Avec notre correspondant à Abidjan, Benoît Almeras
Ils ont fait le choix de rentrer en Côte d’Ivoire. Durant le week-end, 243 migrants ivoiriens – des hommes surtout, mais aussi quelques femmes et une poignée d’enfants – sont arrivés à Abidjan à bord d’un vol spécial en provenance de Tunisie.
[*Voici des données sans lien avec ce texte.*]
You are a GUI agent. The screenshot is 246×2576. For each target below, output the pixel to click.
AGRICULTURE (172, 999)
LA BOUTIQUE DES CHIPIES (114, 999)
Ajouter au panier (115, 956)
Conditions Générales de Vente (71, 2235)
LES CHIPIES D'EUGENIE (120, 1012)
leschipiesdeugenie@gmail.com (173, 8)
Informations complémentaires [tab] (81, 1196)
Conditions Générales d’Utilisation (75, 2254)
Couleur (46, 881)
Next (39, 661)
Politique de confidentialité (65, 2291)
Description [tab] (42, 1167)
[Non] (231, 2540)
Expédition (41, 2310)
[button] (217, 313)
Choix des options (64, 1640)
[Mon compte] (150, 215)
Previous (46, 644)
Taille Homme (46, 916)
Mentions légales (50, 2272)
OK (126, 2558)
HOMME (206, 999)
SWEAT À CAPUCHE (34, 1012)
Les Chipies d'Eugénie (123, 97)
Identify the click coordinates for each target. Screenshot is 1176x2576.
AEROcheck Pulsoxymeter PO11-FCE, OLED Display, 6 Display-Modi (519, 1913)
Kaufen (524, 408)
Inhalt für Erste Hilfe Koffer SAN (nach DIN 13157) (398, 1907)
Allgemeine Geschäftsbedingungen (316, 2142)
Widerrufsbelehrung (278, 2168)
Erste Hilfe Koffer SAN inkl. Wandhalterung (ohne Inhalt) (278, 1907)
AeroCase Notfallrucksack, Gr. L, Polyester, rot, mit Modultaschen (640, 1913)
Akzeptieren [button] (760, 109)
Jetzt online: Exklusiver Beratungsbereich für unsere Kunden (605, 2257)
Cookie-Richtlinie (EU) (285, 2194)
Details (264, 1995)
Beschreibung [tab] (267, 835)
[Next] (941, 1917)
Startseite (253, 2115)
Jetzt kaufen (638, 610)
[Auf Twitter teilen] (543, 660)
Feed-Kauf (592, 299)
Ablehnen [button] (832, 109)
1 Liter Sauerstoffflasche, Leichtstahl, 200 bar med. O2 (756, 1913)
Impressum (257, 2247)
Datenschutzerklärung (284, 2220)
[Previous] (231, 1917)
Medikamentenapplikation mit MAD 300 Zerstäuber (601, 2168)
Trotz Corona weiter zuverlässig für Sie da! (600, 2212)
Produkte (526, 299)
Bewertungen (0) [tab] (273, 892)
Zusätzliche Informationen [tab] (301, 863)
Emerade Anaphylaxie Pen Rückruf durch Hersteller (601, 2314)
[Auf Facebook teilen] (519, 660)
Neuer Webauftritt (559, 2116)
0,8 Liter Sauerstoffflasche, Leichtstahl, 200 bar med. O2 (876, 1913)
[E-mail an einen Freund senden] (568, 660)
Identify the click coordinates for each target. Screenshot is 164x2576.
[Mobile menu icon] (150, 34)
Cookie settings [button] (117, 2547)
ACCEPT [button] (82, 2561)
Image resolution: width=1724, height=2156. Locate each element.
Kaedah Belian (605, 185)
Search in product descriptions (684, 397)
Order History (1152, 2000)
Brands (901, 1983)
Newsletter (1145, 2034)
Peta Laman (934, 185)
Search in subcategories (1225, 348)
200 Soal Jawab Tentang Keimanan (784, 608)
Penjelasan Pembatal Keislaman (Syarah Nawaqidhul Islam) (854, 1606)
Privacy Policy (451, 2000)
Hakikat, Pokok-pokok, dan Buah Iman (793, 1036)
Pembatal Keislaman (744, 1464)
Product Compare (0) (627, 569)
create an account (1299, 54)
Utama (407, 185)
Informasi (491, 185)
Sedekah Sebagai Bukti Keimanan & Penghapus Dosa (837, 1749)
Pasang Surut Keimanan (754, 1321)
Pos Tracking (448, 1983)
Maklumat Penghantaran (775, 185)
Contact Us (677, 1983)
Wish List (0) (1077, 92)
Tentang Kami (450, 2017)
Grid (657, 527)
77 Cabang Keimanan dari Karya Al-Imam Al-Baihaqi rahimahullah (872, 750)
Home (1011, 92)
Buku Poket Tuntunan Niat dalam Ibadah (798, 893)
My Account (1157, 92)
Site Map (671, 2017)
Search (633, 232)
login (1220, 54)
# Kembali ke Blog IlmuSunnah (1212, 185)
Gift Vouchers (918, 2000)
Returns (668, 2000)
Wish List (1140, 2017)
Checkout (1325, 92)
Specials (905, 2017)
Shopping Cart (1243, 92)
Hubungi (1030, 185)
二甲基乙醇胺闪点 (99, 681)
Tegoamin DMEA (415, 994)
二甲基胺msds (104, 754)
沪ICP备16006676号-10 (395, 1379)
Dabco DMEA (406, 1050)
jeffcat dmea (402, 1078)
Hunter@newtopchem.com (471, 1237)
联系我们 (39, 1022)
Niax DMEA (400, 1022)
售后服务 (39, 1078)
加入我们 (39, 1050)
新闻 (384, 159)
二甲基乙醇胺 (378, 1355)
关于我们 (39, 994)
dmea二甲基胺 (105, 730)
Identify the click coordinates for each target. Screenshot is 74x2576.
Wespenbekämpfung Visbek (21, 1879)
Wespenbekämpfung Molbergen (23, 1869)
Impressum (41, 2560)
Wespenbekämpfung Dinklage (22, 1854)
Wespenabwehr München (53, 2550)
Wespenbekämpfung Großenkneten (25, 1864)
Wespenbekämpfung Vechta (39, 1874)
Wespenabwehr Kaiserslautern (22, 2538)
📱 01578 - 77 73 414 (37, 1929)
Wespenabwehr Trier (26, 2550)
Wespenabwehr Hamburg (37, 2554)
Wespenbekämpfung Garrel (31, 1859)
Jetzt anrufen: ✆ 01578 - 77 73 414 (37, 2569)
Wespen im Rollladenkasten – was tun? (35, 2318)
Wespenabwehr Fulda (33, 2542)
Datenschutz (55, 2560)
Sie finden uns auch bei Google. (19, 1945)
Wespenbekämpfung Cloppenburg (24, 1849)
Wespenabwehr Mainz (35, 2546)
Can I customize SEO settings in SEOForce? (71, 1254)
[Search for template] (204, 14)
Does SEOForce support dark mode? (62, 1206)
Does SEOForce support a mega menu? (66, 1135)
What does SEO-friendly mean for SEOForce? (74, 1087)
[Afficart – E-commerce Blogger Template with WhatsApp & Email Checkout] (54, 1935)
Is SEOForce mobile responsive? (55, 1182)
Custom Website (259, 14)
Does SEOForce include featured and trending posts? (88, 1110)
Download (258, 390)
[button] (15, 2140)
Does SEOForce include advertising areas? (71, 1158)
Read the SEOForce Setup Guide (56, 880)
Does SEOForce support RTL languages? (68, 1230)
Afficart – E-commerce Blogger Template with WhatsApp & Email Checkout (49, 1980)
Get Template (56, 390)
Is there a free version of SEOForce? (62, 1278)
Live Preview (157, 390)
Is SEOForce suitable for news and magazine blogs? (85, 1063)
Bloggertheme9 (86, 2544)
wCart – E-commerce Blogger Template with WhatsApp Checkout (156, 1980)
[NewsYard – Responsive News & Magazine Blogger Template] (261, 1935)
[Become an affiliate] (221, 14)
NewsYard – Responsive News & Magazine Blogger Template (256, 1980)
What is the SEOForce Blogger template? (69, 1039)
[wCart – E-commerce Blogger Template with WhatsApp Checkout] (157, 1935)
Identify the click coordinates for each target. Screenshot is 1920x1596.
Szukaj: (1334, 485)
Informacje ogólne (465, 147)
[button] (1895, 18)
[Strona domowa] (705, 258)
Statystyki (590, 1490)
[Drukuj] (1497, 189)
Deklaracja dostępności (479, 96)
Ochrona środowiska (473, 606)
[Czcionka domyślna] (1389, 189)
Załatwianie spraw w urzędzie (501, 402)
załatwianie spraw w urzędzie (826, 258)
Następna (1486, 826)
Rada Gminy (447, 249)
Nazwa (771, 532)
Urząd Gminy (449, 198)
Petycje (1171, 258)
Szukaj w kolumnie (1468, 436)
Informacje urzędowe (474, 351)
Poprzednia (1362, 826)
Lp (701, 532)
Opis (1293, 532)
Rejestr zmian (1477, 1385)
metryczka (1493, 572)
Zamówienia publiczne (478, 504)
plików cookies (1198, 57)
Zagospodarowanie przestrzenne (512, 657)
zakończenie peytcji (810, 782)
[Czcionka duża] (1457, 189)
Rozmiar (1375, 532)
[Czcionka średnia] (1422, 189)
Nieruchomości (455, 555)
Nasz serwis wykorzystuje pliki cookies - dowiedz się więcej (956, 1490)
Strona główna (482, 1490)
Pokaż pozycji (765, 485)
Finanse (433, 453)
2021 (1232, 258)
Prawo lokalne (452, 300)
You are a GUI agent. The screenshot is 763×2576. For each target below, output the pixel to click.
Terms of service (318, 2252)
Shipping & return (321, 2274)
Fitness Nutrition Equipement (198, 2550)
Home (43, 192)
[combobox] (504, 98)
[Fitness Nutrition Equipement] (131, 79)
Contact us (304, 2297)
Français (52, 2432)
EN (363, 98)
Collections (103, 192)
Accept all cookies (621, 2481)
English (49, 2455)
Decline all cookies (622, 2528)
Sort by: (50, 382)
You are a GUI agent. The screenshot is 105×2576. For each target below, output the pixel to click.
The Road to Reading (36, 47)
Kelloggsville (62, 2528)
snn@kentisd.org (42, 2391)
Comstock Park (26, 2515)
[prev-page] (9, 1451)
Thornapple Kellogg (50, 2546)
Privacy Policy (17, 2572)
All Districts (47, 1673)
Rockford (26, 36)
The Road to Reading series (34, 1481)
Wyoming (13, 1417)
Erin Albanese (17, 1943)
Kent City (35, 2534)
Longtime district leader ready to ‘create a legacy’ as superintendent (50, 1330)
Organisé par les deux pays, selon la Direction générale des Ivoiriens de l’extérieur (DGIE), ce retour volontaire représente pour eux un soulagement, malgré l’échec de leur but premier, qui était de gagner le continent européen.
Dans le centre d’accueil de la commune d’Abobo, par lequel ils transitent en attendant de pouvoir rentrer dans leurs familles respectives, beaucoup témoignent en effet des conditions de vie très dures auxquelles ils ont été exposés en Tunisie. C’est par exemple le cas de Fanta, de retour après avoir vécu deux ans à Sfax. « Les conditions étaient tellement difficiles… Il y a un endroit à Sfax, au bord de la mer, où quand la police vient, on casse tout, on brûle tout, et on vous chasse comme des animaux », raconte-t-elle, avant de confier avoir tenté de traverser six fois la mer Méditerranée. « Mais ça n’a pas marché », souffle encore cette dernière, la voix éteinte et le regard fuyant.
« La plupart rentrent avec beaucoup de regrets »
À l’annonce de son nom, Fanta – qui patientait sous un préau où une fonctionnaire fait l’appel afin de « libérer » ces Ivoiriens qui ont fait le choix de rentrer au pays – saisit sa valise et s’engouffre dans un taxi pour rejoindre ses parents à Yopougon. D’autres attendent des bus pour se rendre à Daloa et Bouaké, entre autres. Et parmi eux, certains préfèrent cacher leur visage, par crainte d’être reconnus. Il faut dire que les retours volontaires se font souvent à contrecœur, explique Mamadou Sako, l’un des responsables de la DGIE : « La plupart rentrent avec beaucoup de regrets parce que leurs parents avaient placé leurs espoirs en eux… Or, avec leur retour au pays, ces espoirs s’envolent, ils reviennent bredouille. »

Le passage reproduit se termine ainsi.